_Records for the exercise_
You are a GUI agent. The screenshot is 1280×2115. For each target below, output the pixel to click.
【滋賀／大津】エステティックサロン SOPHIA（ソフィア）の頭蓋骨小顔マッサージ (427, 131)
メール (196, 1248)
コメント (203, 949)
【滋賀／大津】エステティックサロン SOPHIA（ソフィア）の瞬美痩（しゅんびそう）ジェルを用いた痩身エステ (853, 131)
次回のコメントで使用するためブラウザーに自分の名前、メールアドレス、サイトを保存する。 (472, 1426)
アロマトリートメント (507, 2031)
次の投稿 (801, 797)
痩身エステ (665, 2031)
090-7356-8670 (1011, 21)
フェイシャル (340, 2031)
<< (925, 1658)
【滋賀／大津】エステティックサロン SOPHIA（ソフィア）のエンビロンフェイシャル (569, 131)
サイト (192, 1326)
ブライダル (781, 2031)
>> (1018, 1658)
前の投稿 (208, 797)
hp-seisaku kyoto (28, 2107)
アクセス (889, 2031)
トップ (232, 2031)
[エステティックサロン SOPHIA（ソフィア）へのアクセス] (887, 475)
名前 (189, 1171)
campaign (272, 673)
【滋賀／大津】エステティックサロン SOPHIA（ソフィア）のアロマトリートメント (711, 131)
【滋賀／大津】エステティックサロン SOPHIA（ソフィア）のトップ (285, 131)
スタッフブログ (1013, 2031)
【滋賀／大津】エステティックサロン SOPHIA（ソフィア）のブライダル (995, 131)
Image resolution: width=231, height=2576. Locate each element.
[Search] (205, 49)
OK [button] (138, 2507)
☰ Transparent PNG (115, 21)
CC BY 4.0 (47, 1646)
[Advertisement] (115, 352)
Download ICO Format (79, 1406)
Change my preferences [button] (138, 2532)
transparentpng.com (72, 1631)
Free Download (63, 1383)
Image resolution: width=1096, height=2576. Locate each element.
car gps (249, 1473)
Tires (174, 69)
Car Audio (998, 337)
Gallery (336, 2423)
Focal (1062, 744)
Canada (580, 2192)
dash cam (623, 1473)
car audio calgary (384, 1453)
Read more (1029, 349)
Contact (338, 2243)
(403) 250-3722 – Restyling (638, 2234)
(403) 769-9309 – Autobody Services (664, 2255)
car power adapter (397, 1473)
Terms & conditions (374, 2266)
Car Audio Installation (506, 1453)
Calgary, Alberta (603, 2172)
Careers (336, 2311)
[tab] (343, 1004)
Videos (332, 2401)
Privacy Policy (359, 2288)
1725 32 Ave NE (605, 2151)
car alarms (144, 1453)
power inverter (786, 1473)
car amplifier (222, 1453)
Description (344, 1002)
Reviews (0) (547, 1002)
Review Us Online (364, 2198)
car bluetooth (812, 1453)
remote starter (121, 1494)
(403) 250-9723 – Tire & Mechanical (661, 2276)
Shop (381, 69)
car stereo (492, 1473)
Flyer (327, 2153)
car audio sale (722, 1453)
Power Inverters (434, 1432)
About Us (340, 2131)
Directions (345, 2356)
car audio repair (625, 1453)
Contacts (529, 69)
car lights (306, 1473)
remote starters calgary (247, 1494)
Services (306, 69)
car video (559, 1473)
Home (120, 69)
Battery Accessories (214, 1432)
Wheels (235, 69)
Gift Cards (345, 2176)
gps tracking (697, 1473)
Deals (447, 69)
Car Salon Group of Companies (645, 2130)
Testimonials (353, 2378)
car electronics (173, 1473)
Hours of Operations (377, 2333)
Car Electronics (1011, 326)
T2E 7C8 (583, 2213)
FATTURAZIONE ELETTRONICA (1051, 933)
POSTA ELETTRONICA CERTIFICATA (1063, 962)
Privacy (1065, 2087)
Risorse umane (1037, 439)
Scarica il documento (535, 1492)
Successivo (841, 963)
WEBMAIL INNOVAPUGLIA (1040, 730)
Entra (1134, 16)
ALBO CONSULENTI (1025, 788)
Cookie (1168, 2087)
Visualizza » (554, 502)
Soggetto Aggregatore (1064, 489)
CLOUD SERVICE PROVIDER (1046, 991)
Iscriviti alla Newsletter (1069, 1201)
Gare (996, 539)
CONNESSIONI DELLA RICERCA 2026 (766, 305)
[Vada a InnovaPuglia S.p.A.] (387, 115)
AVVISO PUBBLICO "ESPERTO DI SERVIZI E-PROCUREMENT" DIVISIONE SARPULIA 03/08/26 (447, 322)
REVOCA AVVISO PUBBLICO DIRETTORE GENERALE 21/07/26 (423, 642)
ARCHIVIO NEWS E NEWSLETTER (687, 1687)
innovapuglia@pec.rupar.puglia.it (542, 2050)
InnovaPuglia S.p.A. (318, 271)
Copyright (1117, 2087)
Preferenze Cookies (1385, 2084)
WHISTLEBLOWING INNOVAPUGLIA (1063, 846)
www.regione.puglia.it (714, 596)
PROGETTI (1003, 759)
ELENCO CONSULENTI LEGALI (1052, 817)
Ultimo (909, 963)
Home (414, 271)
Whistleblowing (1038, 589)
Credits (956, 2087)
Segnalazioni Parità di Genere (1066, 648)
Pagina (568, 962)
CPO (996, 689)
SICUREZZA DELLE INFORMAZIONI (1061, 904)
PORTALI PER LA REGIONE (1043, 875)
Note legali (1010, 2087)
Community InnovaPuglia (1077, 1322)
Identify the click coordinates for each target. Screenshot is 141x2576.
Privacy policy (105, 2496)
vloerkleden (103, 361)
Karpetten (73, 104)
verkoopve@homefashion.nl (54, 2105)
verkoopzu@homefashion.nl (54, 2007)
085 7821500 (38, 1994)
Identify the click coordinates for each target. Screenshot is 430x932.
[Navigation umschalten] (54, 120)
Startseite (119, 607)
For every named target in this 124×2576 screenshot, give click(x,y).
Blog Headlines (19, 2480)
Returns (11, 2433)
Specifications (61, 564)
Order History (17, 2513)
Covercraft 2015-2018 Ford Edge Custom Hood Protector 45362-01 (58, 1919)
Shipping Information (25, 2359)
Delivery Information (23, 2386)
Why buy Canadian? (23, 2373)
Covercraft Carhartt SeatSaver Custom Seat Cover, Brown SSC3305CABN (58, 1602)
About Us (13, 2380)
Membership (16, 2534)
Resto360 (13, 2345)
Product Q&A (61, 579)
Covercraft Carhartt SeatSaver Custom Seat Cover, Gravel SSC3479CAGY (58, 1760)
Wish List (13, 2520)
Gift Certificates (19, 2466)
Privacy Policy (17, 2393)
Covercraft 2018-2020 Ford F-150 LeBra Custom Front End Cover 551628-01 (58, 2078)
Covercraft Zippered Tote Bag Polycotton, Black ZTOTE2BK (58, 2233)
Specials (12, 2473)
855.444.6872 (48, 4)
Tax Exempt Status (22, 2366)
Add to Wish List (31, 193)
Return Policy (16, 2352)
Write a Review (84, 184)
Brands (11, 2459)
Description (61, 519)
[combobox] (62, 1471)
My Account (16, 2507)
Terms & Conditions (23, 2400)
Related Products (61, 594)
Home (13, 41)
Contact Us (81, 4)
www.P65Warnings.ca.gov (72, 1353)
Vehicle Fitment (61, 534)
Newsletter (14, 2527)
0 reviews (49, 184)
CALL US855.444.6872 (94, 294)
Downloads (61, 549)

_Work order_
Beginning with the line that has "Gallery (336, 2423)" and ending with the line that has "CONNESSIONI DELLA RICERCA 2026 (766, 305)", set down the lines above exactly and include no others.

_Task response_
Gallery (336, 2423)
Focal (1062, 744)
Canada (580, 2192)
dash cam (623, 1473)
car audio calgary (384, 1453)
Read more (1029, 349)
Contact (338, 2243)
(403) 250-3722 – Restyling (638, 2234)
(403) 769-9309 – Autobody Services (664, 2255)
car power adapter (397, 1473)
Terms & conditions (374, 2266)
Car Audio Installation (506, 1453)
Calgary, Alberta (603, 2172)
Careers (336, 2311)
[tab] (343, 1004)
Videos (332, 2401)
Privacy Policy (359, 2288)
1725 32 Ave NE (605, 2151)
car alarms (144, 1453)
power inverter (786, 1473)
car amplifier (222, 1453)
Description (344, 1002)
Reviews (0) (547, 1002)
Review Us Online (364, 2198)
car bluetooth (812, 1453)
remote starter (121, 1494)
(403) 250-9723 – Tire & Mechanical (661, 2276)
Shop (381, 69)
car stereo (492, 1473)
Flyer (327, 2153)
car audio sale (722, 1453)
Power Inverters (434, 1432)
About Us (340, 2131)
Directions (345, 2356)
car audio repair (625, 1453)
Contacts (529, 69)
car lights (306, 1473)
remote starters calgary (247, 1494)
Services (306, 69)
car video (559, 1473)
Home (120, 69)
Battery Accessories (214, 1432)
Wheels (235, 69)
Gift Cards (345, 2176)
gps tracking (697, 1473)
Deals (447, 69)
Car Salon Group of Companies (645, 2130)
Testimonials (353, 2378)
car electronics (173, 1473)
Hours of Operations (377, 2333)
Car Electronics (1011, 326)
T2E 7C8 (583, 2213)
FATTURAZIONE ELETTRONICA (1051, 933)
POSTA ELETTRONICA CERTIFICATA (1063, 962)
Privacy (1065, 2087)
Risorse umane (1037, 439)
Scarica il documento (535, 1492)
Successivo (841, 963)
WEBMAIL INNOVAPUGLIA (1040, 730)
Entra (1134, 16)
ALBO CONSULENTI (1025, 788)
Cookie (1168, 2087)
Visualizza » (554, 502)
Soggetto Aggregatore (1064, 489)
CLOUD SERVICE PROVIDER (1046, 991)
Iscriviti alla Newsletter (1069, 1201)
Gare (996, 539)
CONNESSIONI DELLA RICERCA 2026 (766, 305)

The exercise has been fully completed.